**TASK GOAL**
Starting with the line where "Given: Edit the zmail._domainkey DKIM record" appears, print every line through the end of the entries below exactly as it stands, and leave out the pictures.

......

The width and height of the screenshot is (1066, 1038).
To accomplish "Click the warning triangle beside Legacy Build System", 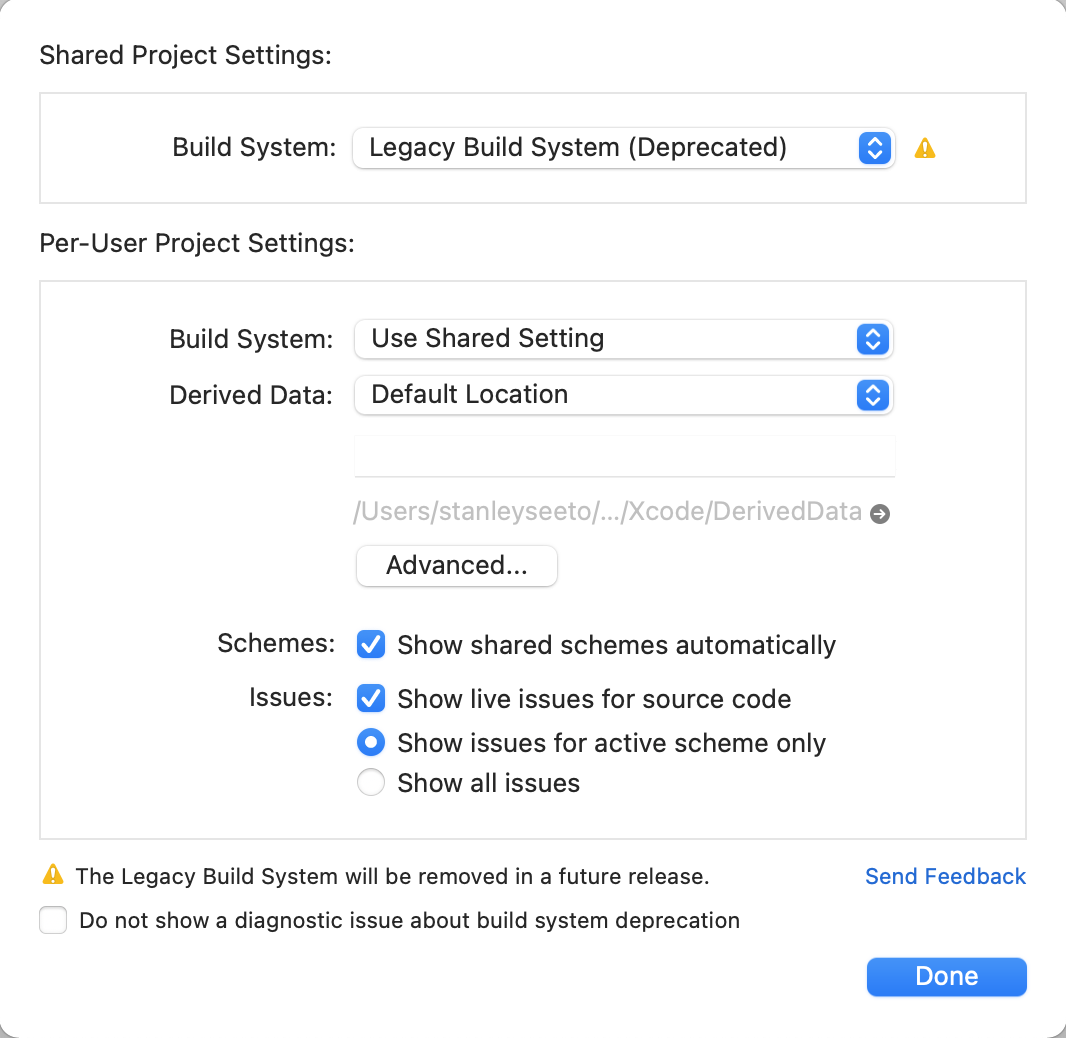I will tap(925, 148).
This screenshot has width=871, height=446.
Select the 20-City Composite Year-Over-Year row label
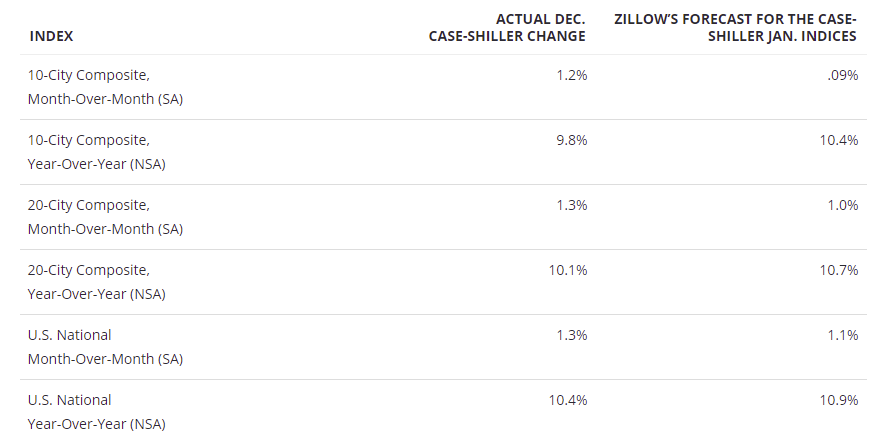coord(97,282)
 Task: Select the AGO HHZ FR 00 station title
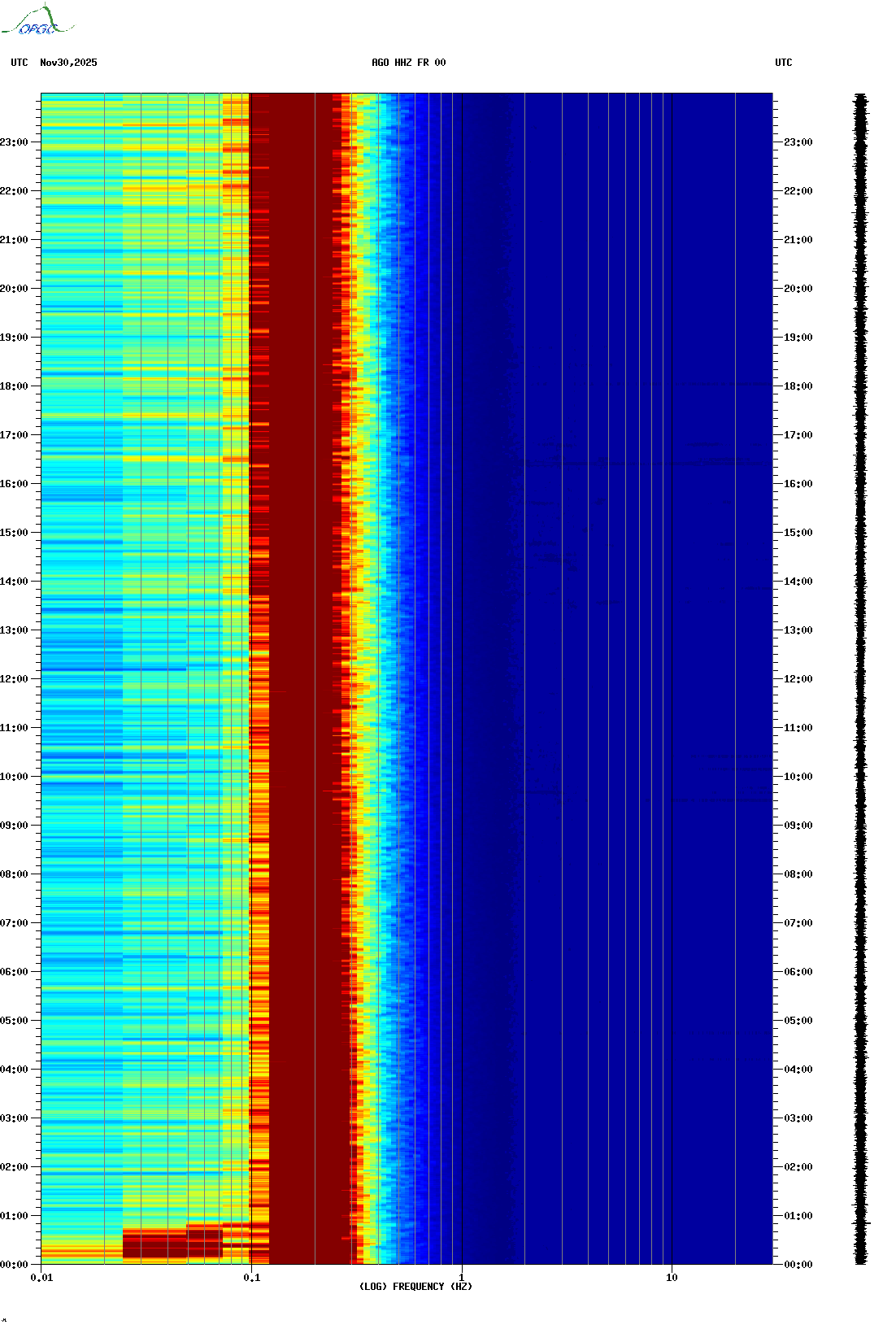tap(408, 63)
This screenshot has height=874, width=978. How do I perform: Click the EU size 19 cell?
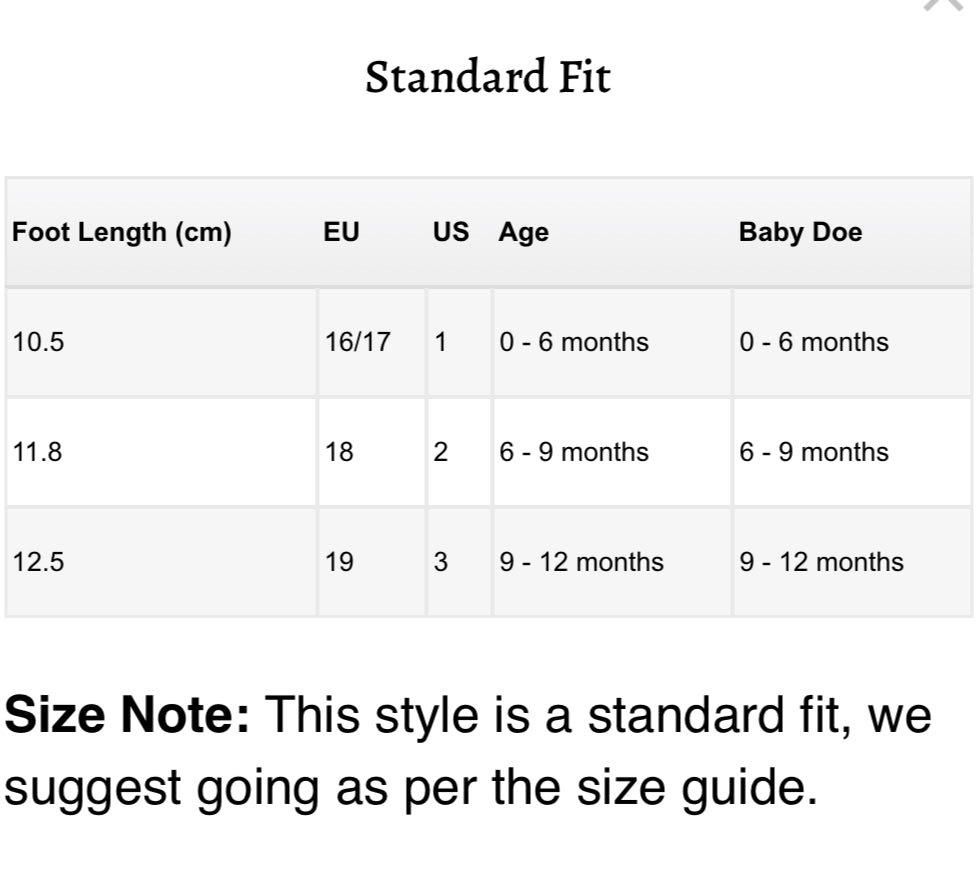point(372,561)
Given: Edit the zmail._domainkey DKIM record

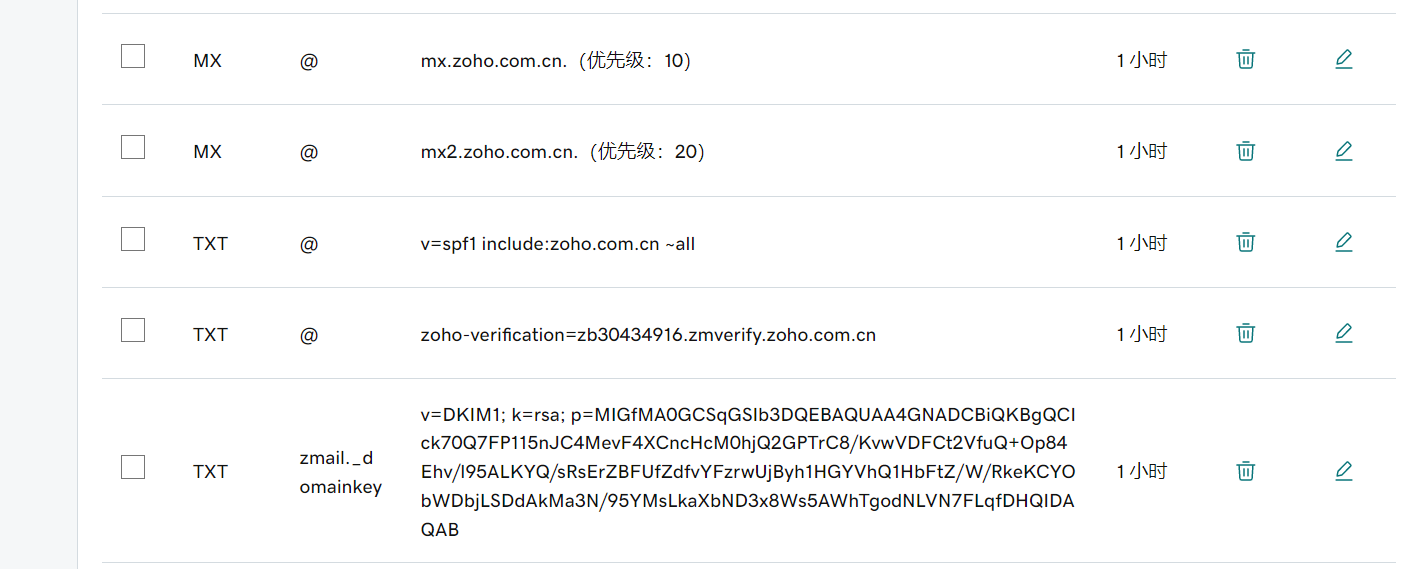Looking at the screenshot, I should [x=1343, y=470].
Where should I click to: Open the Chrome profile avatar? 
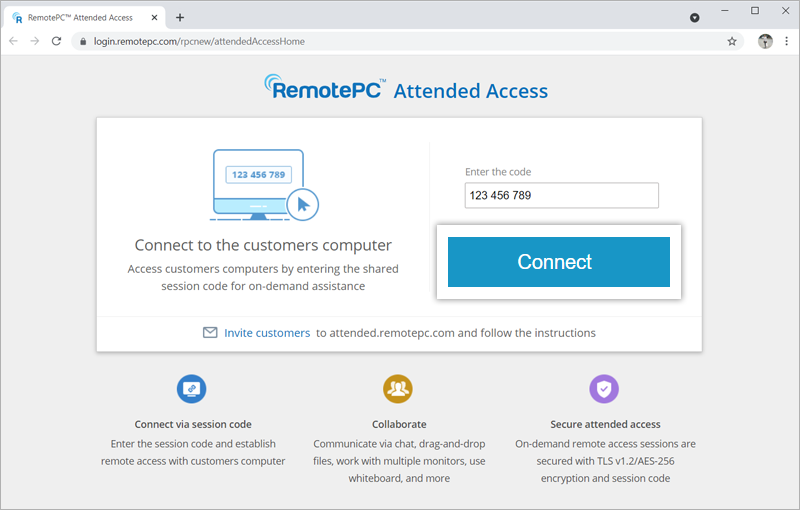tap(765, 41)
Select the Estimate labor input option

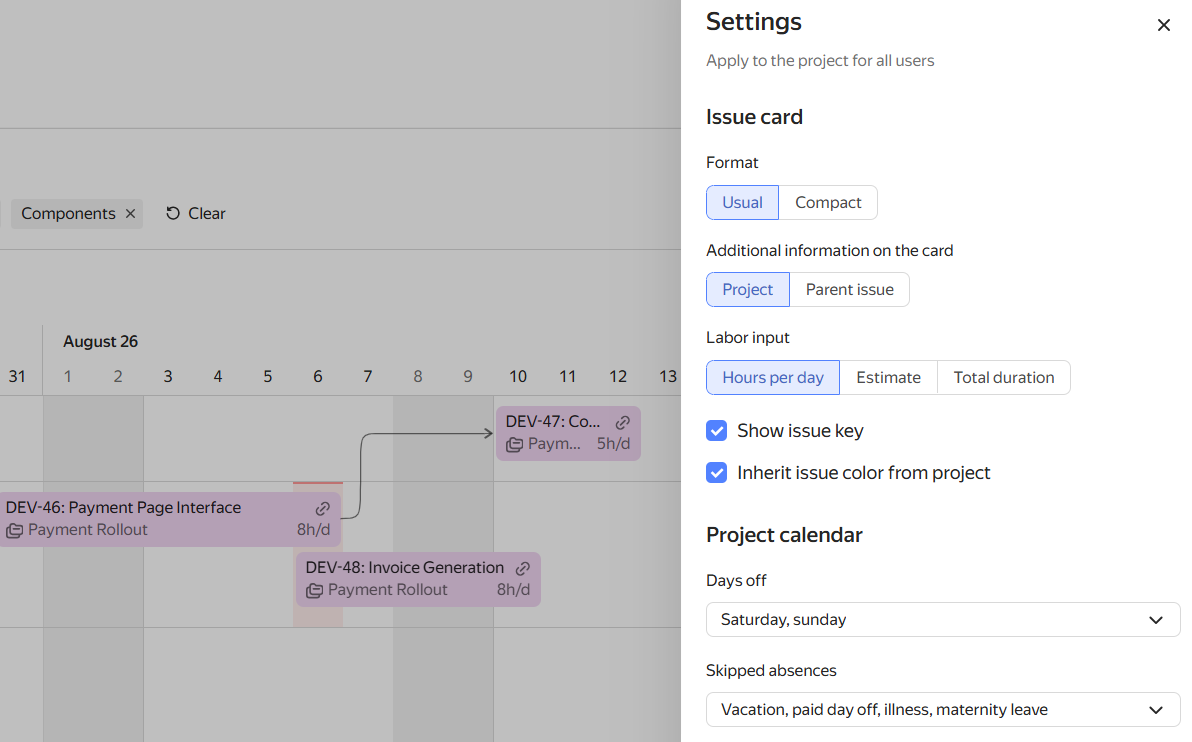[888, 378]
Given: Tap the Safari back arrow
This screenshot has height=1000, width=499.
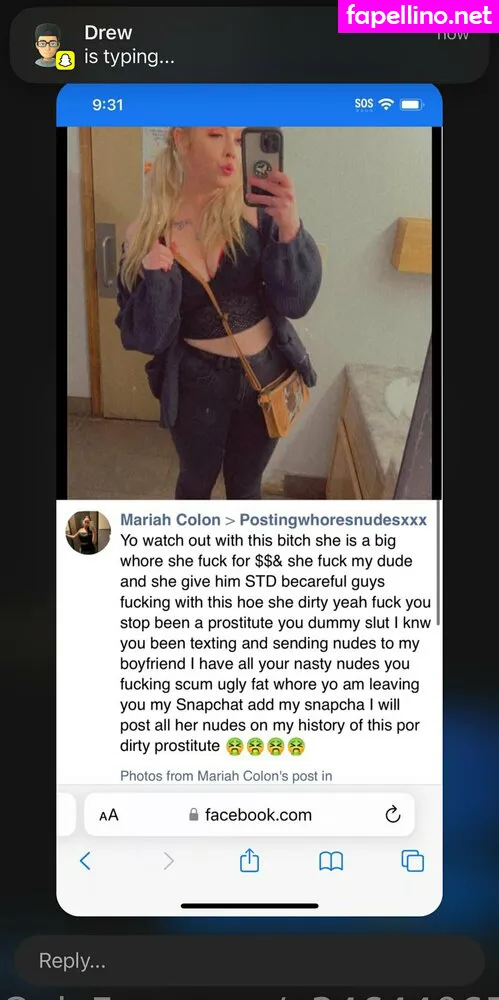Looking at the screenshot, I should [x=85, y=861].
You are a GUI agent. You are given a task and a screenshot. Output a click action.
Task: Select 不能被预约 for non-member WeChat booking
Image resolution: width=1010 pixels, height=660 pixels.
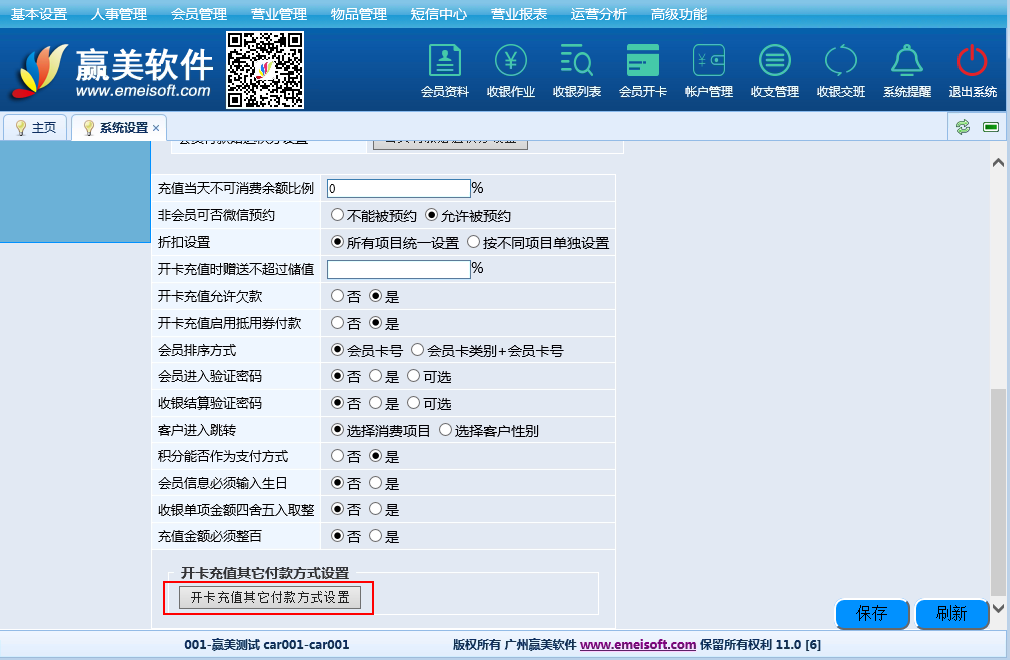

......

**WRITTEN SOLUTION**
Given: Edit the zmail._domainkey DKIM record

Looking at the screenshot, I should [x=1343, y=470].
Where should I click to: Open the Chrome profile avatar? 
tap(765, 41)
Select the Estimate labor input option

[888, 378]
Given: Tap the Safari back arrow
This screenshot has height=1000, width=499.
Looking at the screenshot, I should [x=85, y=861].
You are a GUI agent. You are given a task and a screenshot. Output a click action.
Task: Select 不能被预约 for non-member WeChat booking
Image resolution: width=1010 pixels, height=660 pixels.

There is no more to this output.